=== Task requirements ===
Print the following lines of the listing verbatim, everything from the line containing "Click the Waiting" down to the line containing "Click the 設定の検索", with both of those lines included.

Records from a pointing dataset
--- BEGIN ---
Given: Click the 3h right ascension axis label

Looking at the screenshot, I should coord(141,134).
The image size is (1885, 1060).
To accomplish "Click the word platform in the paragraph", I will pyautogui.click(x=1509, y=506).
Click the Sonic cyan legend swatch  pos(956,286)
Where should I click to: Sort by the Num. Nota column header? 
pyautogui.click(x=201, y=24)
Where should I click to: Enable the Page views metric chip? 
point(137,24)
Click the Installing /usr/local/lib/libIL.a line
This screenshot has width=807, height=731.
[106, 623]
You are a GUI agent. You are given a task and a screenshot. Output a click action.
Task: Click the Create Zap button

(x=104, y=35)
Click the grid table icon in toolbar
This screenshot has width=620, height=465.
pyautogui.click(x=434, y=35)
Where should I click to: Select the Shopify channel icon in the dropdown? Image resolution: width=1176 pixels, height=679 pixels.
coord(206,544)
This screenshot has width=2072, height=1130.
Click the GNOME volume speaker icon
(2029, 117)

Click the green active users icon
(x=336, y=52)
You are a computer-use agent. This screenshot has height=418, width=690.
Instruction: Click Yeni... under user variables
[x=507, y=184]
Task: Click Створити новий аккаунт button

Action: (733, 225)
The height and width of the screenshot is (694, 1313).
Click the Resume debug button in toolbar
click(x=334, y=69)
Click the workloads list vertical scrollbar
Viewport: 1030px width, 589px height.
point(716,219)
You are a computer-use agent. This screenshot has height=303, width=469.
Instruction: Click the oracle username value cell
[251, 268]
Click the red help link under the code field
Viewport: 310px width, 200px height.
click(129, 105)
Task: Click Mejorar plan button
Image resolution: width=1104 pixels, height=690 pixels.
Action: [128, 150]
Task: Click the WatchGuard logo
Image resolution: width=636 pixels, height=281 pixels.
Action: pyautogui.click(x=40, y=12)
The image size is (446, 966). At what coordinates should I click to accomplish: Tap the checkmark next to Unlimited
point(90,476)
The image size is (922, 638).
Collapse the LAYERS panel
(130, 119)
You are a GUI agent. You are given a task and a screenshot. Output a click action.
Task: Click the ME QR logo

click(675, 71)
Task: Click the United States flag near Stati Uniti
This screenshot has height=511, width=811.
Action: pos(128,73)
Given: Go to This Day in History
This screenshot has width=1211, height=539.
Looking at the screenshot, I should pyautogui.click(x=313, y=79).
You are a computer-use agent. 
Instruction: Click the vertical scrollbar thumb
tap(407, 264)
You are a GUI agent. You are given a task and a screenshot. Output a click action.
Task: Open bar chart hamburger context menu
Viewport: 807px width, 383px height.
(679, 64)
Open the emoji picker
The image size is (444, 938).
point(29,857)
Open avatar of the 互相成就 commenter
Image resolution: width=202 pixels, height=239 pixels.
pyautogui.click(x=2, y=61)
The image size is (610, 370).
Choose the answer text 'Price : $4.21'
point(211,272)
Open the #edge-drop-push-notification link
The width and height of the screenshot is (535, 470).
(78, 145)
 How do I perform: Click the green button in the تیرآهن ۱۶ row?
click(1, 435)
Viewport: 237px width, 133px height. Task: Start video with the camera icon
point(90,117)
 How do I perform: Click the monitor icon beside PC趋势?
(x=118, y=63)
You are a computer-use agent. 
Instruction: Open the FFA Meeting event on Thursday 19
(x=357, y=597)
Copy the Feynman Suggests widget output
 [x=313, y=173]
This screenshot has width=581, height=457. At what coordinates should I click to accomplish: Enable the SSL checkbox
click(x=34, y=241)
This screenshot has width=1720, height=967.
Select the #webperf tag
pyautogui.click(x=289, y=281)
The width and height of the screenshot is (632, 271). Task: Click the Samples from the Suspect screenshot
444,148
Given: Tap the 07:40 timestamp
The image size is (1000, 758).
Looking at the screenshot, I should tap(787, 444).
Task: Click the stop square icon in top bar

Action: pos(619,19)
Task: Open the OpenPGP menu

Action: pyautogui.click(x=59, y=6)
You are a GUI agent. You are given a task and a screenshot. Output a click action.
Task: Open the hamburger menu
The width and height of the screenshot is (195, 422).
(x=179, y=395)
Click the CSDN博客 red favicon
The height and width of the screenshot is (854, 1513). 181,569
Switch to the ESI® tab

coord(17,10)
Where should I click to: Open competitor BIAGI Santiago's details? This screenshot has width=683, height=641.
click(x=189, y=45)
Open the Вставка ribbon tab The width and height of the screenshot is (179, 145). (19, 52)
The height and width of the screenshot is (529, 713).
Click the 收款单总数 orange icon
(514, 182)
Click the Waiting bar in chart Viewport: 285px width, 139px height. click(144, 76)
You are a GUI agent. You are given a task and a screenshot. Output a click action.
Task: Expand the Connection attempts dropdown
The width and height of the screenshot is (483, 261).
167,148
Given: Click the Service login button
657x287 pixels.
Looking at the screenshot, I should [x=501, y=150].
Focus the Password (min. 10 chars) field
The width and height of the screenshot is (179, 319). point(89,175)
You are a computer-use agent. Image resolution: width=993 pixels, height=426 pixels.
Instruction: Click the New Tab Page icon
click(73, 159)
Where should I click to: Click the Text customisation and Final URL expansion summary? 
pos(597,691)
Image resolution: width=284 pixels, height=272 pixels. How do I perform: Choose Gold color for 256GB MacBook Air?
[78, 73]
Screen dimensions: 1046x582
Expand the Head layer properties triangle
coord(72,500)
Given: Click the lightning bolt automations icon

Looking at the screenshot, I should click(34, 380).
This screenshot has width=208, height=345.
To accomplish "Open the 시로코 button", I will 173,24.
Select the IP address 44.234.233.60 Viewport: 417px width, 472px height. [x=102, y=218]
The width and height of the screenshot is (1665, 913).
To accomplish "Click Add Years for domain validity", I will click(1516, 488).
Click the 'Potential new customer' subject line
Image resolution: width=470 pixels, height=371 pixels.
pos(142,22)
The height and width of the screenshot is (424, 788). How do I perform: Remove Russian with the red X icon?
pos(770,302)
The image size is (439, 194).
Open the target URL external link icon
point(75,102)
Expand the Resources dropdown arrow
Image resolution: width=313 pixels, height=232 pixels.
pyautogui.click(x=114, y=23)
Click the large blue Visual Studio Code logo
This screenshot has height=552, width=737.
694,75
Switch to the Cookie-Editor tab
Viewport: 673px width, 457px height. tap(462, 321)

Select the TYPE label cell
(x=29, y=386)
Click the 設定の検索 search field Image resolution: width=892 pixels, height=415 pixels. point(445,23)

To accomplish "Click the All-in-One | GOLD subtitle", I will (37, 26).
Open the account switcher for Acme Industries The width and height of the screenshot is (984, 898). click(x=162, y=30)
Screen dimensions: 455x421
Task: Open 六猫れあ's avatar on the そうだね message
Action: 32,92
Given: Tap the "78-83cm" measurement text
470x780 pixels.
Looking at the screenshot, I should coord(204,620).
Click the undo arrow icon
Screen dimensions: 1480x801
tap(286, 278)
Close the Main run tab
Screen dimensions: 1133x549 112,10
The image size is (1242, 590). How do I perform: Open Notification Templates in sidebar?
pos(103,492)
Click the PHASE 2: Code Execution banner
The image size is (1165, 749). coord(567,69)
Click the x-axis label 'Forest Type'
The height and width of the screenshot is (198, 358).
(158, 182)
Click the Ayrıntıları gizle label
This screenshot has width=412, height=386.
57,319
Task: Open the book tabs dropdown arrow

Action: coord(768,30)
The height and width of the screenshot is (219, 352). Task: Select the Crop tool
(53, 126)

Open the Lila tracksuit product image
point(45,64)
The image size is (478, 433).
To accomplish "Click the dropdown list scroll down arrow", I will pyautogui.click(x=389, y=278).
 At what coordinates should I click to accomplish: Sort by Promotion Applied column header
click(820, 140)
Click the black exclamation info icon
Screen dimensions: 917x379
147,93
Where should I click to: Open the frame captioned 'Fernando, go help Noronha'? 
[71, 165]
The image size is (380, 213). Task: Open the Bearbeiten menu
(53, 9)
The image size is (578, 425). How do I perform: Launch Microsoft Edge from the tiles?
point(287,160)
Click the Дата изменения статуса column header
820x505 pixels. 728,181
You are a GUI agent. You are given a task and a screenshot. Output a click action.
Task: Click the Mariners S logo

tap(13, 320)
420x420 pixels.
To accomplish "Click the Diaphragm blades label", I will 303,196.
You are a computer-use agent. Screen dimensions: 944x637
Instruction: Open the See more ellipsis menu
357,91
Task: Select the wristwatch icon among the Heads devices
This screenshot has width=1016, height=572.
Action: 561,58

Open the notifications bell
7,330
--- END ---
=== Written answer ===
Click the Waiting bar in chart Viewport: 285px width, 139px height. click(144, 76)
You are a GUI agent. You are given a task and a screenshot. Output a click action.
Task: Expand the Connection attempts dropdown
The width and height of the screenshot is (483, 261).
167,148
Given: Click the Service login button
657x287 pixels.
Looking at the screenshot, I should [x=501, y=150].
Focus the Password (min. 10 chars) field
The width and height of the screenshot is (179, 319). point(89,175)
You are a computer-use agent. Image resolution: width=993 pixels, height=426 pixels.
Instruction: Click the New Tab Page icon
click(73, 159)
Where should I click to: Click the Text customisation and Final URL expansion summary? 
pos(597,691)
Image resolution: width=284 pixels, height=272 pixels. How do I perform: Choose Gold color for 256GB MacBook Air?
[78, 73]
Screen dimensions: 1046x582
Expand the Head layer properties triangle
coord(72,500)
Given: Click the lightning bolt automations icon

Looking at the screenshot, I should click(34, 380).
This screenshot has width=208, height=345.
To accomplish "Open the 시로코 button", I will 173,24.
Select the IP address 44.234.233.60 Viewport: 417px width, 472px height. [x=102, y=218]
The width and height of the screenshot is (1665, 913).
To accomplish "Click Add Years for domain validity", I will click(1516, 488).
Click the 'Potential new customer' subject line
Image resolution: width=470 pixels, height=371 pixels.
pos(142,22)
The height and width of the screenshot is (424, 788). How do I perform: Remove Russian with the red X icon?
pos(770,302)
The image size is (439, 194).
Open the target URL external link icon
point(75,102)
Expand the Resources dropdown arrow
Image resolution: width=313 pixels, height=232 pixels.
pyautogui.click(x=114, y=23)
Click the large blue Visual Studio Code logo
This screenshot has height=552, width=737.
694,75
Switch to the Cookie-Editor tab
Viewport: 673px width, 457px height. tap(462, 321)

Select the TYPE label cell
(x=29, y=386)
Click the 設定の検索 search field Image resolution: width=892 pixels, height=415 pixels. point(445,23)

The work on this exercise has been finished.